_TEXTAUSZUG_:
Das können wir eigentlich schnell abhaken, die Daten lassen sich leicht online einsehen: Zwischen 1901 und 2018 stieg der Meeresspiegel global um 0,2 Meter mit einer Bandbreite zwischen 0,15 und 0,25 Metern. Anzumerken wäre noch, dass der Meeresspiegel auch vor 1901 bereits stieg, legen wir das Referenzjahr auf 1880, kommen wir sogar auf einen Anstieg von einem viertel Meter.

Besorgniserregend ist, dass die Geschwindigkeit des Anstiegs rapide zunimmt: Zwischen 1901 und 1971 stiegen die Pegel durchschnittlich um 1,3 Millimeter pro Jahr, zwischen 1971 und 2006 durchschnittlich um 1,9 Millimeter pro Jahr und zwischen 2006 und 2018 sogar um verheerende 3,7 Millimeter pro Jahr. Mit einer Wahrscheinlichkeit von mindestens 90% war der menschliche Einfluss spätestens seit 1971 die Hauptursache.

„Changes in the land biosphere since 1970 are consistent with global warming: climate zones have shifted poleward in both hemispheres, and the growing season has on average lengthened by up to two days per decade since the 1950s in the Northern Hemisphere extratropics (high confidence).“

Bereits die erste Weltklimakonferenz im Jahr 1979 prognostizierte, dass sich die Klimazonen auf beiden Halbkugeln in Richtung der Pole verschieben werden – genau das stellt der Weltklimarat ab 1970 fest. In acht von zehn Fällen hat sich die Wachstumsphase von Pflanzen auf der Nordhalbkugel außerhalb der Tropen seit den 1950ern um zwei Tage pro Jahrzehnt verlängert. Japan meldete in diesem Jahr beispielsweise die früheste Blüte der Kirschbäume seit 1.200 Jahren.

„In 2019, atmospheric CO2 concentrations were higher than at any time in at least 2 million years (high confidence), and concentrations of CH4 and N2O were higher than at any time in at least 800,000 years (very high confidence). Since 1750, increases in CO2 (47%) and CH4 (156%) concentrations far exceed, and increases in N2O (23%) are similar to, the natural multi-millennial changes between glacial and interglacial periods over at least the past 800,000 years (very high confidence).“

Hier ordnet der Weltklimarat die Veränderungen der Chemie unserer Atmosphäre ein: Die Konzentration von Kohlendioxid ist aktuell in etwa acht von zehn Fällen höher als zu jedem Zeitpunkt in den letzten zwei Millionen Jahren, also während der gesamten Existenz des Menschen. Vergleichbare Konzentrationen gab es zuletzt im Pliozän – damals liefen noch Giraffen durch Europa.

Nicht viel besser sieht es bei Methan und Lachgas aus, zwei weiteren Treibhausgasen. Ihre Konzentration ist in mindestens neun von zehn Fällen höher als zu jedem Zeitpunkt in den vergangenen 800.000 Jahren. Zum Vergleich: Vor erst 12.000 Jahren begannen die Menschen mit dem Ackerbau.

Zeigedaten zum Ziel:

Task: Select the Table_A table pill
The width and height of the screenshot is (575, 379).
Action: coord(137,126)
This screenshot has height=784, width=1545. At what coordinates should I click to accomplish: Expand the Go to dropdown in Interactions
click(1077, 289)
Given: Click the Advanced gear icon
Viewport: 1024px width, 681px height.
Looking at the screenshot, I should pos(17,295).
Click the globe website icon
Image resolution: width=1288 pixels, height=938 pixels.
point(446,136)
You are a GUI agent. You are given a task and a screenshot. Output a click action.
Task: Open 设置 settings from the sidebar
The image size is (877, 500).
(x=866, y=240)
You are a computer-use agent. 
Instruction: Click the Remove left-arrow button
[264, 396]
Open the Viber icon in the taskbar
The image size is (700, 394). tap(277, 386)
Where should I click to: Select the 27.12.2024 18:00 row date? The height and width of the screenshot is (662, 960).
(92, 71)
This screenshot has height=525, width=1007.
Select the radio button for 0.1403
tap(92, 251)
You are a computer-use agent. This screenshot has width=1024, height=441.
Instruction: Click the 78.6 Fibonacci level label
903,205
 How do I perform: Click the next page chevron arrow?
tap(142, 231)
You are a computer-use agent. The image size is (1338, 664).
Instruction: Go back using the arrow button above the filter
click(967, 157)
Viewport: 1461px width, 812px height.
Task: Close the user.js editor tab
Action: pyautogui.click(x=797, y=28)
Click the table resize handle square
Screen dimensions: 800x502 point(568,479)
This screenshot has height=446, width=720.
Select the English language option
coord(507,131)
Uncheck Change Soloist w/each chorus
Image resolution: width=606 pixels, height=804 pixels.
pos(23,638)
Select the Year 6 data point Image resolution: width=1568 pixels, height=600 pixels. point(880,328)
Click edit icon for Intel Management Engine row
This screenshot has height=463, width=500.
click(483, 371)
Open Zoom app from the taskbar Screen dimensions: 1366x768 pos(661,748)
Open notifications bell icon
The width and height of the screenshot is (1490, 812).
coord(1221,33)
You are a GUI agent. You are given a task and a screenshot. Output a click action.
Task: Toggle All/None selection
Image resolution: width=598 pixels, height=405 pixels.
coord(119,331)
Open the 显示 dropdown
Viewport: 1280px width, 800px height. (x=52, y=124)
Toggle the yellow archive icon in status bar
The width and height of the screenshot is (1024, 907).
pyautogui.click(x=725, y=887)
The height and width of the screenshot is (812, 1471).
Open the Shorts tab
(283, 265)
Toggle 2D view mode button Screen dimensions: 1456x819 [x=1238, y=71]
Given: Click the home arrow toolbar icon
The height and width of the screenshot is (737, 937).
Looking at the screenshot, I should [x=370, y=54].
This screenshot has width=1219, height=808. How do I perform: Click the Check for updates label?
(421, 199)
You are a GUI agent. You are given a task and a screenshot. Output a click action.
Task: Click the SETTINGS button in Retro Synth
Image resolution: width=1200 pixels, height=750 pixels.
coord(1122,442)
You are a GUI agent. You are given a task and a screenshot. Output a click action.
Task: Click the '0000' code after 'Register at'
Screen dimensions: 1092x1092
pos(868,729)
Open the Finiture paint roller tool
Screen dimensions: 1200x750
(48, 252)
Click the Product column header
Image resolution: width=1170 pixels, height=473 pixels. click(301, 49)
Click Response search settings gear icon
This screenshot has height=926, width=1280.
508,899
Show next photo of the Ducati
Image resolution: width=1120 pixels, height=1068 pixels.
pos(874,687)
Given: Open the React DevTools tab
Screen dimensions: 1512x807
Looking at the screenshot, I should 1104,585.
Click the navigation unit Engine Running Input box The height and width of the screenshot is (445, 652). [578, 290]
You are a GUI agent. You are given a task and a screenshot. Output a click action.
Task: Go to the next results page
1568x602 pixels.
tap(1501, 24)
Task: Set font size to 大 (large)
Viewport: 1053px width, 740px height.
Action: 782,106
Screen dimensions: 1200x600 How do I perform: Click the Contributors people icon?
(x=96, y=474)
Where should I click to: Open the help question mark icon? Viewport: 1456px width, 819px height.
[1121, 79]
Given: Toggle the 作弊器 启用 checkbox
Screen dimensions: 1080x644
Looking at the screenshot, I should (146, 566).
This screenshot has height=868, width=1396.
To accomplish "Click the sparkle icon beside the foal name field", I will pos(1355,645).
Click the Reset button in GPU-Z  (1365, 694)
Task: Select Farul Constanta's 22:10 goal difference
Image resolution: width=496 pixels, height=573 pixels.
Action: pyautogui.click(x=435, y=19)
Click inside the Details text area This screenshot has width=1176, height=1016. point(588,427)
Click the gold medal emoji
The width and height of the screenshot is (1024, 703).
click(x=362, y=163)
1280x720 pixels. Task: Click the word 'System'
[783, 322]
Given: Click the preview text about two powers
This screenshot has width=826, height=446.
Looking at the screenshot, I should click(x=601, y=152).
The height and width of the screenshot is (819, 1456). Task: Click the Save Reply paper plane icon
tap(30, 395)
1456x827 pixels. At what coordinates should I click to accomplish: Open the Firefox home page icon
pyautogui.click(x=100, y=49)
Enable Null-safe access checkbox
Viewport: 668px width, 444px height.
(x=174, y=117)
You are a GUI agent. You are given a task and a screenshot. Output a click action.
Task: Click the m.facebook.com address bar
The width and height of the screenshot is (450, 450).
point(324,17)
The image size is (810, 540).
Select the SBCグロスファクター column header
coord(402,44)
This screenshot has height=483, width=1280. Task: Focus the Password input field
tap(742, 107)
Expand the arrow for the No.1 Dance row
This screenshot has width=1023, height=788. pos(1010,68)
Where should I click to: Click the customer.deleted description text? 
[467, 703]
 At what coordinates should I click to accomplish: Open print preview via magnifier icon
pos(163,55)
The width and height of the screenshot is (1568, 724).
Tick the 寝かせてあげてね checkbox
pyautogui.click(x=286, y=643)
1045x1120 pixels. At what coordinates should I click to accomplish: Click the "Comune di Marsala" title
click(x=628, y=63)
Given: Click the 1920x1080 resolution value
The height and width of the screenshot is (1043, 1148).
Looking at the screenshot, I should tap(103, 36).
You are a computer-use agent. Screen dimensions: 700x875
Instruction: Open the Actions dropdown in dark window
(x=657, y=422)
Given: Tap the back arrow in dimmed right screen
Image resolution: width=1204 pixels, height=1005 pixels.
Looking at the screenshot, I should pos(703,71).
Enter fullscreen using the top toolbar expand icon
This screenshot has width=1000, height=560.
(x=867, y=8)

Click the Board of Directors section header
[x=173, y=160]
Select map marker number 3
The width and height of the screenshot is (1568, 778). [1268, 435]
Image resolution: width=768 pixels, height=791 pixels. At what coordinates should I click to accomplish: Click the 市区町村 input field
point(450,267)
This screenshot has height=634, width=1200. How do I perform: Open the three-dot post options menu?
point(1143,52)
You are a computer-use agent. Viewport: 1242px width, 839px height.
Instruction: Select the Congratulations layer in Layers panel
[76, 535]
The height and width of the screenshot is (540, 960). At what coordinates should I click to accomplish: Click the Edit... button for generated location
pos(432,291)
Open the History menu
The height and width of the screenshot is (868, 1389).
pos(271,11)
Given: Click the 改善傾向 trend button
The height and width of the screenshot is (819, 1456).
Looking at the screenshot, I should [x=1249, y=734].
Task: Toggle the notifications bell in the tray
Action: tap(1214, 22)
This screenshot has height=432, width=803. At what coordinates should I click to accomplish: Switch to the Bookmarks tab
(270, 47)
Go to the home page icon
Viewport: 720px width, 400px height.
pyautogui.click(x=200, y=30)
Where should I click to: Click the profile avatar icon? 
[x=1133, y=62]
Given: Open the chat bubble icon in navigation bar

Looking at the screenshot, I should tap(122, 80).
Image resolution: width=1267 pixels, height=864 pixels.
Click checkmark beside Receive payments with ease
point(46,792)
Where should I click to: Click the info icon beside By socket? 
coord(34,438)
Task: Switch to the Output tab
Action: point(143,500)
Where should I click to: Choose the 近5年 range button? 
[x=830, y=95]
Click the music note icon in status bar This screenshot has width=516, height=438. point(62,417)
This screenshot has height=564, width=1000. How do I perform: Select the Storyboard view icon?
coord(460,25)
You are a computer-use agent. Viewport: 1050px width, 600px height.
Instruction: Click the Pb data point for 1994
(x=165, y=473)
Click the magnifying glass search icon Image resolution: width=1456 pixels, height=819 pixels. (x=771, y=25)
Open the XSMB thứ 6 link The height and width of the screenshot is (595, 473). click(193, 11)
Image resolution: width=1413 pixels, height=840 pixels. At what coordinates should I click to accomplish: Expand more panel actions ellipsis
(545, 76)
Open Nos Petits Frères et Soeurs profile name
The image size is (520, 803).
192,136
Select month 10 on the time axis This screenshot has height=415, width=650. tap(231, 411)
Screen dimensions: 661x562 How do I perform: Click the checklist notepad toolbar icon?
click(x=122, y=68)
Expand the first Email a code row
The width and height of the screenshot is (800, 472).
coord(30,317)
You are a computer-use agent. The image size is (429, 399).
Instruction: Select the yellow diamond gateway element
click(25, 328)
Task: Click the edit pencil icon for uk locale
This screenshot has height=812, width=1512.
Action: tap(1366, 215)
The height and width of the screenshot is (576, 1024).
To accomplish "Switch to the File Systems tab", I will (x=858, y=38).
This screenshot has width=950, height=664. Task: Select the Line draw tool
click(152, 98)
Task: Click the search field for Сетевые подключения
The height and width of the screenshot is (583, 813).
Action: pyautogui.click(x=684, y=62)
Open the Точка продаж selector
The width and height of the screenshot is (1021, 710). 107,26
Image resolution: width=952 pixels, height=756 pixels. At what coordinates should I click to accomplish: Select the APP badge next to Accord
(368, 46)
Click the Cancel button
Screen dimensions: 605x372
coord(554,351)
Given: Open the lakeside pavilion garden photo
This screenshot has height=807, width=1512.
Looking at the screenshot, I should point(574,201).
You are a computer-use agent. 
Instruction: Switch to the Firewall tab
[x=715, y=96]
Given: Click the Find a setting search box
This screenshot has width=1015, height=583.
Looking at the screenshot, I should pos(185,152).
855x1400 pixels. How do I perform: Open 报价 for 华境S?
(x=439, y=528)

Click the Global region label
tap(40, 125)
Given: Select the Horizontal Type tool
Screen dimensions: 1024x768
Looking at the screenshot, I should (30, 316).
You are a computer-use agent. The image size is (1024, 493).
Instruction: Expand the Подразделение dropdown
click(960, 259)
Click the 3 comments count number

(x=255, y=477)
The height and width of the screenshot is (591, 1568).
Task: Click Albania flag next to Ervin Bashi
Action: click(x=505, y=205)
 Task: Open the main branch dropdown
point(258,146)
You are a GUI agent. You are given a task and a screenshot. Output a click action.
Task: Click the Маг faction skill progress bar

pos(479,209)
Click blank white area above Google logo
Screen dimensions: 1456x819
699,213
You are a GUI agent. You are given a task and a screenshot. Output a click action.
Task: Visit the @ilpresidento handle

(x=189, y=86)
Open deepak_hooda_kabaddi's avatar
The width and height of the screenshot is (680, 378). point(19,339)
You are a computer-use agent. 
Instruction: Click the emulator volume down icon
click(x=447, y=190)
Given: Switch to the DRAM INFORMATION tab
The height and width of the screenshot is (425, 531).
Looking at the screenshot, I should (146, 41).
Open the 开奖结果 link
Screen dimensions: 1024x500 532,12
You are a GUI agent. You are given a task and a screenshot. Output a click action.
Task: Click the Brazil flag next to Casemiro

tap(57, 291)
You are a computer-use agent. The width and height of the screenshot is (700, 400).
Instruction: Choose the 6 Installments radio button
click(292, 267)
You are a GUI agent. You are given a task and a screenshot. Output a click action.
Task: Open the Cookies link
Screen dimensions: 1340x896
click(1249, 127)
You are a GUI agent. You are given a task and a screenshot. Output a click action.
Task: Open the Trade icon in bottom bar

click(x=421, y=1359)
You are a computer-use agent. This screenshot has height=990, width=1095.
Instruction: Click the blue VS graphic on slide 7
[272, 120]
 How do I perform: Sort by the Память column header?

_AUFGABE_: Schreiben Sie aus dem Text über die Befunde des Weltklimarats den Abschnitt von „Das können wir“ bis einschließlich „1971 die Hauptursache.“ wortgetreu ab.

_LÖSUNG_:
Das können wir eigentlich schnell abhaken, die Daten lassen sich leicht online einsehen: Zwischen 1901 und 2018 stieg der Meeresspiegel global um 0,2 Meter mit einer Bandbreite zwischen 0,15 und 0,25 Metern. Anzumerken wäre noch, dass der Meeresspiegel auch vor 1901 bereits stieg, legen wir das Referenzjahr auf 1880, kommen wir sogar auf einen Anstieg von einem viertel Meter.

Besorgniserregend ist, dass die Geschwindigkeit des Anstiegs rapide zunimmt: Zwischen 1901 und 1971 stiegen die Pegel durchschnittlich um 1,3 Millimeter pro Jahr, zwischen 1971 und 2006 durchschnittlich um 1,9 Millimeter pro Jahr und zwischen 2006 und 2018 sogar um verheerende 3,7 Millimeter pro Jahr. Mit einer Wahrscheinlichkeit von mindestens 90% war der menschliche Einfluss spätestens seit 1971 die Hauptursache.